Last week I attended and spoke at csv,conf here in Berlin. The event was a fringe event of the much larger open knowledge festival, and billed itself as “a conference for data makers everywhere”. At Lokku we don’t so much make data as consume it, and my talk focused on the things I’d learned in eight years of parsing real estate data at Nestoria. The slides are embedded below.
The organizers chose a good venue and all the logistical details were well taken care of. Most of all though what stood out for me was the amazing diversity of the speakers. Usually when someone comments on conference diversity they mean the gender mix of the speakers, and that was well balanced, but what I mean in this case is the wide professional and geographic diversity of the spakers. As an example I went from a talk from a guy working for the Belgian army about their data management challenges to a talk from a guy trying to get the Mexican government to open their schools data.
Consistent across all speakers though was the visible belief that free and open data will lead to a better world.
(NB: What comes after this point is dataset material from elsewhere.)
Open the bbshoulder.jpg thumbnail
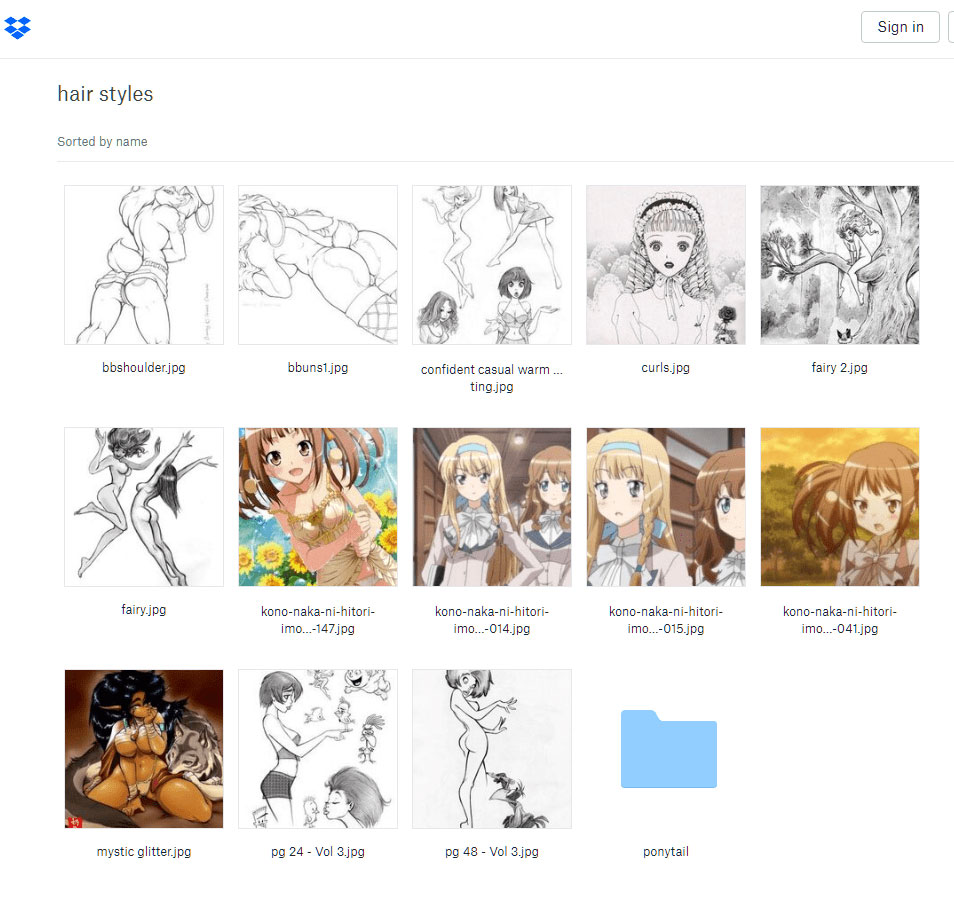The width and height of the screenshot is (954, 917). coord(144,265)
Many people around the world are working on this, and impressive tools (see for example csvlint.io which was presented, amongst others) and best practices are emerging, small victories are becoming more frequent, and there was a sense that slowly but surely government and large multinationals are listening and in some cases “get it”. Slowly the conversation is becoming “how?” rather than"why?“. Nevertheless, it is also clear that change, as ever, is hard and probably a complete paradigm shift in which data becomes an essential right and the key tool by which truth is help up to power will take the work of at least a generation.
The main point of my talk, beyond providing a few humourous examples of the pain of working with data suppliers, was the path to solving problems is often not just technical, but rather via communication with the partner (though please note, I don’t try to imply this is easy).
One topic I didn’t cover in my talk, but wish in hindsight I had, is that the great difficulty lies not in building data manipulation systems, but rather in maintaining them. This is something we fight with continually at Nestoria as team members flow through the project.
The cost of maintenance is high, and just like during my recent attendance at the UK ODI’s pitch event, I am left wondering what the business model is that allows open data to thrive and be maintained. With benefits often widely distributed, but costs centralized I see a challenge in creating a sustainable model. Will it just have to be that society (and thus government) simply has to see this as part of the cost of operating? Food for a future blog post perhaps …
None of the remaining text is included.